**Task objective:**
For the data below, give again exactly the lines from the one containing "Where should I click to: Click" through the one containing "is (695, 1034).", both ends included, and no others.

(Records shown begins)

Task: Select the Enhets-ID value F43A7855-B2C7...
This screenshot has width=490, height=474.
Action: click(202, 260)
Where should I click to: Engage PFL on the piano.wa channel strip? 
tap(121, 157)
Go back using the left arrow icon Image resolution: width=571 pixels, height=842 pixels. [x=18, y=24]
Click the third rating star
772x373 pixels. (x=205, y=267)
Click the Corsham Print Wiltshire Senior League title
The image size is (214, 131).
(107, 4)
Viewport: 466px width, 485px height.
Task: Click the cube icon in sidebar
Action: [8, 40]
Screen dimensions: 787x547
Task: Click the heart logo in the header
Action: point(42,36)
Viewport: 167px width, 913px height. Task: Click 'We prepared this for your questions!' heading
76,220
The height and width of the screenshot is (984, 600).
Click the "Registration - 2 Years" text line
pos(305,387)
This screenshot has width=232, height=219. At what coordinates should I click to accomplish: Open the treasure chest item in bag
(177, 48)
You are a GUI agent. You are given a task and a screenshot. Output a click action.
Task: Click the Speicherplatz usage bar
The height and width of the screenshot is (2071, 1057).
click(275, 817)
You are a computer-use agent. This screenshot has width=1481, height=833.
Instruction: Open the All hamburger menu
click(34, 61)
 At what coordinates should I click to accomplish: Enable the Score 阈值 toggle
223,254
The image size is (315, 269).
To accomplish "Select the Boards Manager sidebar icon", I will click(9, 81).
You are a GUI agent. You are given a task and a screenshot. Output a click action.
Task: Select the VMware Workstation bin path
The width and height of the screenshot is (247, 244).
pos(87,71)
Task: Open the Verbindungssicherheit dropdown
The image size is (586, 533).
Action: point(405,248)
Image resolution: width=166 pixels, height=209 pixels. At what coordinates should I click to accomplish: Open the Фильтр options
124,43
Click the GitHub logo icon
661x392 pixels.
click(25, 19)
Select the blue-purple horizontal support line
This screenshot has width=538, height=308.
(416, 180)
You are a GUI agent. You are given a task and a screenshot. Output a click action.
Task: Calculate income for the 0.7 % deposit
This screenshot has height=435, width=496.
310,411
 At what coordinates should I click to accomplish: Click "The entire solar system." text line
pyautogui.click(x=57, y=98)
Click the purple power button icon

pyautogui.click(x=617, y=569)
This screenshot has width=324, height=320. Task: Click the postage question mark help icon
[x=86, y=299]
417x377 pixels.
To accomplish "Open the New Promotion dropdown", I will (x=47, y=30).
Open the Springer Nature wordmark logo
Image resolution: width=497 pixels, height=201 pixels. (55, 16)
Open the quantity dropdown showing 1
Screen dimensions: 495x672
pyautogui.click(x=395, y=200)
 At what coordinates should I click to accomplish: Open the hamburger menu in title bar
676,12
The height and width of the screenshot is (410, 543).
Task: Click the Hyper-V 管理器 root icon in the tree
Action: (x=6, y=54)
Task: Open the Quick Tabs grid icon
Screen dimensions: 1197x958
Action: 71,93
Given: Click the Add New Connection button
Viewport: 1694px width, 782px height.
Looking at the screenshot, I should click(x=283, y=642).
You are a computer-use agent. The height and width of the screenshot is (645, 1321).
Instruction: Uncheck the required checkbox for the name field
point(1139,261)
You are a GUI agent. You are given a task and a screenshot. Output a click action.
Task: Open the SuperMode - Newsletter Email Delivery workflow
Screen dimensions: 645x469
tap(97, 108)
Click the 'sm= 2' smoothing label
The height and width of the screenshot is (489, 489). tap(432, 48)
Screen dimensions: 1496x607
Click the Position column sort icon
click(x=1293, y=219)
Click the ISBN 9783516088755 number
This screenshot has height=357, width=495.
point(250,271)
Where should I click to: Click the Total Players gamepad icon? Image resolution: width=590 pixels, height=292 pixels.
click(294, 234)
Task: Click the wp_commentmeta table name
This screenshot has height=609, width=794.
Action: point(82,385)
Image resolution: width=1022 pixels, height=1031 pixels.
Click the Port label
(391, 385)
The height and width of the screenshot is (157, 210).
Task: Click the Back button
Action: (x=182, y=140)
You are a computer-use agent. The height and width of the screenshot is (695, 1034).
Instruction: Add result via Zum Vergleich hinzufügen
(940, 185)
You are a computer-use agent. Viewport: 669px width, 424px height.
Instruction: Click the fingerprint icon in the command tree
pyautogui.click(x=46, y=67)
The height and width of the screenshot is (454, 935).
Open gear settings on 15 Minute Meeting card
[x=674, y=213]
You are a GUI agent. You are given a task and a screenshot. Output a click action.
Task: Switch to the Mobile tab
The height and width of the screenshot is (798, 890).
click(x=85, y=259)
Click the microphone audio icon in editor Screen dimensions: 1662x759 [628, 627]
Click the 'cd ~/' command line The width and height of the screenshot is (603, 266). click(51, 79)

(Records shown ends)

**Answer for this exercise:**
Where should I click to: Click the Total Players gamepad icon? Image resolution: width=590 pixels, height=292 pixels.
click(294, 234)
Task: Click the wp_commentmeta table name
This screenshot has height=609, width=794.
Action: point(82,385)
Image resolution: width=1022 pixels, height=1031 pixels.
Click the Port label
(391, 385)
The height and width of the screenshot is (157, 210).
Task: Click the Back button
Action: (x=182, y=140)
You are a computer-use agent. The height and width of the screenshot is (695, 1034).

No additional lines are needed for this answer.